The rule went into effect June 9, but only in a transition phase. Full implementation was set to go into effect Jan. 1, 2018. The DOL has now proposed to extend the implementation to July 1, 2019.

“The primary purpose of the proposed amendments is to give the Department of Labor the time necessary to consider possible changes and alternatives to these exemptions. The department is particularly concerned that, without a delay in the applicability dates, regulated parties may incur undue
expense to comply with conditions or requirements that it ultimately determines to revise or
repeal.

The so-called fiduciary rule requires financial advisers to act as fiduciaries and serve in the best interests of their clients in retirement accounts. Several bills have been introduced in Congress to change the fiduciary standard.

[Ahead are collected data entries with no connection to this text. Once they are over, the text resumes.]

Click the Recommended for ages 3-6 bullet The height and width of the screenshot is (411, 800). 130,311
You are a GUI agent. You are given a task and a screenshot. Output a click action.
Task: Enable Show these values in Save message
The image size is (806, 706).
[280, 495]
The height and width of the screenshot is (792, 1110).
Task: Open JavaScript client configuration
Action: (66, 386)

The Financial Services Roundtable (FSR) came out in support of the DOL’s decision to delay.

“A rule requiring financial professionals to act in the best interest of their customers is just common sense, but such a rule should not involve miles of bureaucratic red tape,” Tim Pawlenty, chief executive officer of FSR, said. “A reasonable delay will allow proper coordination between the SEC and DoL, resulting in an improved ‘best interest’ rule that will benefit even more savers than the rule currently proposed by just the DoL.”

FSR conducted a survey that found that the currently proposed fiduciary rule will lead to fewer retirement savings choices for many Americans. A large portion of the poll’s respondents (50 percent) report the rule is restricting them from serving their clients’ best interests. In addition, 75 percent of respondents who reported their typical clients have starting assets under $25,000 indicate they will take on fewer small accounts due to increased compliance costs and legal risks.

Further, FSR believes the Securities and Exchange Commission (SEC) has the necessary expertise to take the lead and update a best interest standard that should apply to all financial advice.